General aviation pilots also bought into the many-engines-equals-safety concept. Nobody who could afford two engines flew with one. And certainly any serious transportation flying, especially at night or under IFR, would be done in a twin by the cautious pilot. Moving up to a twin was something every pilot dreamed of doing.
The belief in engine redundancy was so strong in those days that the insurance companies covered twins for a fraction of the premium charged for a single. Nobody bothered to look at accident statistics; it was so obvious to the industry that the ability to continue flying after loss of an engine was safer than making a forced landing.
But Dick started pointing out in Flying that twins were not safer than singles after either type of airplane lost an engine. His research clearly showed that twins were involved in more fatal accidents after an engine failure than were singles. He wasn't damning the twins, or defending singles, or even trying to cover for the obvious fact that the pilot of a single that loses an engine must survive a forced landing while the pilot of a twin shouldn't need to. He was calling attention to the reality that was different from the belief and demanding that the FAA and the industry do something to address the problem.

### Objectives
1 - In the passage on twin-engine safety, how did insurance companies price coverage for twins compared with singles?
2 - Carry on writing the passage on twin-engine safety, picking up right after its final sentence.
The data placed after the passage on twin-engine safety is not needed.

### Data extract
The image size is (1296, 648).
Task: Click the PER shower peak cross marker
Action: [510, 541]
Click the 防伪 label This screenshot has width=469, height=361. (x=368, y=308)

### Answers to the tasks
1 - They covered twins for a fraction of the premium charged for a single.

2 -
When Dick started his work, the safety situation in piston twins was abysmal, particularly in training. For many years the FAA flight test guides said that the VMC single-engine minimum safe airspeed demonstration should not be conducted below 500 feet agl. That seems like such an absurdly low altitude to practice such a critical maneuver that who could imagine such advice would be necessary? But the reality was worse than you can imagine, because flight instructors took the 500-foot advice to mean that VMC practice and demonstrations should be done at that altitude, not higher.